In a "lawless" community,
obviously the Kingship itself has no official legal status, it's
just a cultus, and the terrific power that a sacral King has is all
in the Web of Oaths, in his exclusive power to raise the fierd, and
in the fact that "the King's word is law." But obviously
that is all the power that anyone would ever need and then some. The
object of such thew, however, is not really to specially empower the
King. In any healthy kingdom, that amounts to far more personal
power than any King would ever need or use. The real object is
merely to keep such power out of the hands of everybody else, in
order to prevent "adventurism." In even a good healthy
kingdom, people being what they are, there will always crop up
occasional disruptive people and interests that will seek power for
their own purposes, even sometimes creating and exploiting
"black markets" in under-the-table personal power, to
exercise in ways that might not always be any too healthy for the
common weal; we all know that's just human nature. In creating and
empowering the institution of sacral kingship, then, what tribes did
was to create a kind of "power czar," rather like a
baseball or football czar, who is responsible for all the power in
the kingdom and for keeping it all strictly white-market, and
available for the common weal only; never any other speculative
purposes.
In such case, it might well seem that
the King would or could rule with an iron hand, simply running
everything according to his own despotic whim. But of course, as so
often happens, that's not the way it works out in practice. In
practice, the King rules very little; as little as possible,
generally speaking, since he normally has thanes and reeves to do
all that routine administrative stuff, who have enough white-market
power to do their jobs because they are working for the King, but
other than that prefer themselves to just do their jobs and try to
keep the King out of their own and everybody else's hair. Thew-bound
non-adversarial folk communities tend inevitably to be pretty
self-regulating, and normally in such communities that government is
best which governs least, and everybody knows it, including the
King. The King has to be present and officiate at community blots
and other such affairs, even in battle, and of course at Thing, for
the sake of his luck. However, at Thing, which is where most of the
community's real business tends to be done, the King is normally
just there for a distinguished guest and good luck charm, to impose
the King's Frith by his presence, and will normally do and say very
little, unless the folk themselves need for him to do or say
something on occasion.
That is not to say the King never rules
or guides his community, however.

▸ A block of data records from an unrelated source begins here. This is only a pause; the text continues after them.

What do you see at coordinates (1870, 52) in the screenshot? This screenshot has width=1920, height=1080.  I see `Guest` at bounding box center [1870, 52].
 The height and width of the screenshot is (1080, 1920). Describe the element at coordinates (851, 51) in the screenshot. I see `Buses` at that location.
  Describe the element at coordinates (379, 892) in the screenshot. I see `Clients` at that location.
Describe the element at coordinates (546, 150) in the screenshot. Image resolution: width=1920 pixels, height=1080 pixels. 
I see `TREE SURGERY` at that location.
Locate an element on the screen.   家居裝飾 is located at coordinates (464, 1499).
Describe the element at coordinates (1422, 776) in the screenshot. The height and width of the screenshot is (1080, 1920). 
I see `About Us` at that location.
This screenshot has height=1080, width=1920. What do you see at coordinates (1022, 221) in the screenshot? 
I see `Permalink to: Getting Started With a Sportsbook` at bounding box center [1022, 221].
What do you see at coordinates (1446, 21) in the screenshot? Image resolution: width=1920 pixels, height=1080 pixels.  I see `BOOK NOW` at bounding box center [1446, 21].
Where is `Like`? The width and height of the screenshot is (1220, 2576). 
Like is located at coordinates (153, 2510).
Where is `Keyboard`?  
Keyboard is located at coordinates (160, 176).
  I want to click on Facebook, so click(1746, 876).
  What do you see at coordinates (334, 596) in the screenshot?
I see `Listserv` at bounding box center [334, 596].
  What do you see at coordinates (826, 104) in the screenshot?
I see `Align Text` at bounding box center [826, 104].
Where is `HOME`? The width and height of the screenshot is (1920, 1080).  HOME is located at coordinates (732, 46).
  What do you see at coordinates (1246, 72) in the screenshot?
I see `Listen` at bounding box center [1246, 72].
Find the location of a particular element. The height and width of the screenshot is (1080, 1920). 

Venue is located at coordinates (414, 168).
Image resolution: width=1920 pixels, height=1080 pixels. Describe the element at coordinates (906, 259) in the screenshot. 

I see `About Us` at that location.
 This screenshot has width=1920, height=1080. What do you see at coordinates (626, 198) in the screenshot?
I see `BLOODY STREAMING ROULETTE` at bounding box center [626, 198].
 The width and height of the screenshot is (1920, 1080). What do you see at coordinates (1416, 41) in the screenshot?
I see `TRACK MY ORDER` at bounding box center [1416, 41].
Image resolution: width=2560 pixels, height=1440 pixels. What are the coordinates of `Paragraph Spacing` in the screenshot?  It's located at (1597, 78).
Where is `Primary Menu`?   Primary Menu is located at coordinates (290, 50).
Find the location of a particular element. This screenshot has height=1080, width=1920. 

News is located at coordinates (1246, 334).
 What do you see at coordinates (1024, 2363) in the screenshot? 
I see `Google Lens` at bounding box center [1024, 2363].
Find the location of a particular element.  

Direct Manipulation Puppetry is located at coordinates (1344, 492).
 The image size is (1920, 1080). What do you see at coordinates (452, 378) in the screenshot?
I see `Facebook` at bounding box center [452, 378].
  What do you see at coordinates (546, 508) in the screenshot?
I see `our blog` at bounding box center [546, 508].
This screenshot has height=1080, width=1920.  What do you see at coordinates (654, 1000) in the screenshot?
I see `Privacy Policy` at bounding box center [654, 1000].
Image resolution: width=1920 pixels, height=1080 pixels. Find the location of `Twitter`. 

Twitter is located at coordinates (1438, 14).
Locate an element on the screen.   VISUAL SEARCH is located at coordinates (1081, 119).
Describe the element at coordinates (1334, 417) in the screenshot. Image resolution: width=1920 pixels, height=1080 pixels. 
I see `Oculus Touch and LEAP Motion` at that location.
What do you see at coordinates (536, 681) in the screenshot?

He very much does so, but normally
only in special ways peculiarly appropriate to Kingship. The King
can set custom, style or thew on nothing more than his own word and
whim, for instance, if occasion should warrant. And, since he is
understood to regularly and uniquely have the ear of the gods, he is
traditionally responsible for what is known as "raed and thyle."
Raed is public, or sometimes private, advice, which means that when
a King speaks out on any given matter, it tends to be influential in
the community and always taken very seriously, since it will tend to
be of some unusual kind and presumed to possibly be inspired by the
gods themselves. And if the King should (on much rarer occasions,
needless to say) pronounce thyle, that is always taken to be direct
marching-orders from the gods themselves, given to the folk through
the king, and no one is allowed to disobey it. So I hope that gives
some idea of how "the King's word is law."